Example 6: This example gets the average (mean) size for each distinct host.

./splunk search "* | chart avg(size) by host"

Example 7: This example gets the max delay by size, where size is broken down into up to 10 equal sized buckets.

./splunk search "* | chart max(delay) by size bins=10"

cluster

This data-processing command clusters events together based on their similarity to each other and represents that cluster with a single event. Use cluster to reduce a search with large number of similar events to fewer clusters that are much more manageable to view. This is useful if you want to find the most common or rarest events in your data.

How cluster works:

Splunk creates clusters by comparing events using the data in a field that you specify. Specify a field to compare using the field option (default field = _raw). Data in the field is broken into chunks for comparison.
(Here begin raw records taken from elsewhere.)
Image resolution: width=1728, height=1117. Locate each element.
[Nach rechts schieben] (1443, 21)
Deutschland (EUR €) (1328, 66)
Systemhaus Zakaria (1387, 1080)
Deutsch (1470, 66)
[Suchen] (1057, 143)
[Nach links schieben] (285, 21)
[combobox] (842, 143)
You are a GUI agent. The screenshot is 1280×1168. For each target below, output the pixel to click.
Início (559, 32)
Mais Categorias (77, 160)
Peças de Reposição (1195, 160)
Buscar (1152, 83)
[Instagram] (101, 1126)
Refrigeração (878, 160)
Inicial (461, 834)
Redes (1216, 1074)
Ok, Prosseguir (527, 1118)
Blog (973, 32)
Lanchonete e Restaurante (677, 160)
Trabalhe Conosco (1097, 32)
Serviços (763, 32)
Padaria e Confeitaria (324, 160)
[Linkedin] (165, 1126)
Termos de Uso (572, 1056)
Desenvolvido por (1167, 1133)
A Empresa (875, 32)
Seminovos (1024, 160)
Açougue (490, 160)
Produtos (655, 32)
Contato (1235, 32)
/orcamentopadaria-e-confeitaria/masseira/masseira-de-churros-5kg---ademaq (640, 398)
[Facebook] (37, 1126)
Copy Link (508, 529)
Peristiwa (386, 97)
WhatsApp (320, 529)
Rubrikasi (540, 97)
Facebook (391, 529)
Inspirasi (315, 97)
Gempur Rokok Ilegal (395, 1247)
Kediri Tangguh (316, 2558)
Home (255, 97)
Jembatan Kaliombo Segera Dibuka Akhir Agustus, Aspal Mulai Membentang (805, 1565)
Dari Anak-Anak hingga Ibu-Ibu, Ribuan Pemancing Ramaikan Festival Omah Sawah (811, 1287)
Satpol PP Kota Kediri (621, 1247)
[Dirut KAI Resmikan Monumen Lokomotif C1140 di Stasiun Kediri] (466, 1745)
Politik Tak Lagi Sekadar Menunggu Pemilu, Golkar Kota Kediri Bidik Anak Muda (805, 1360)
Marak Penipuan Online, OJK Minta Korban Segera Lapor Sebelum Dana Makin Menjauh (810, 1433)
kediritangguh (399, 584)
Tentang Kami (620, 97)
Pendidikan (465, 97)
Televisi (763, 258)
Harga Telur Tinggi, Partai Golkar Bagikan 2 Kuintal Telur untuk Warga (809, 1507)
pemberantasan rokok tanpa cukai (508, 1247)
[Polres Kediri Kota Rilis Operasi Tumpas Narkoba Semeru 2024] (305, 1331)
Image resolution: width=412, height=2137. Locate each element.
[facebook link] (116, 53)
You can change how data is broken up by specifying delimiters (By default, every character except: 0-9, A-Z, a-z, and '_' are delimiters). Splunk evaluates the chunks of data in each event, and then compares them with a representative event from each cluster. If an event matches an existing cluster, it becomes a part of that cluster. If an event doesn't match a cluster, it starts a new cluster and becomes the representative event for that cluster.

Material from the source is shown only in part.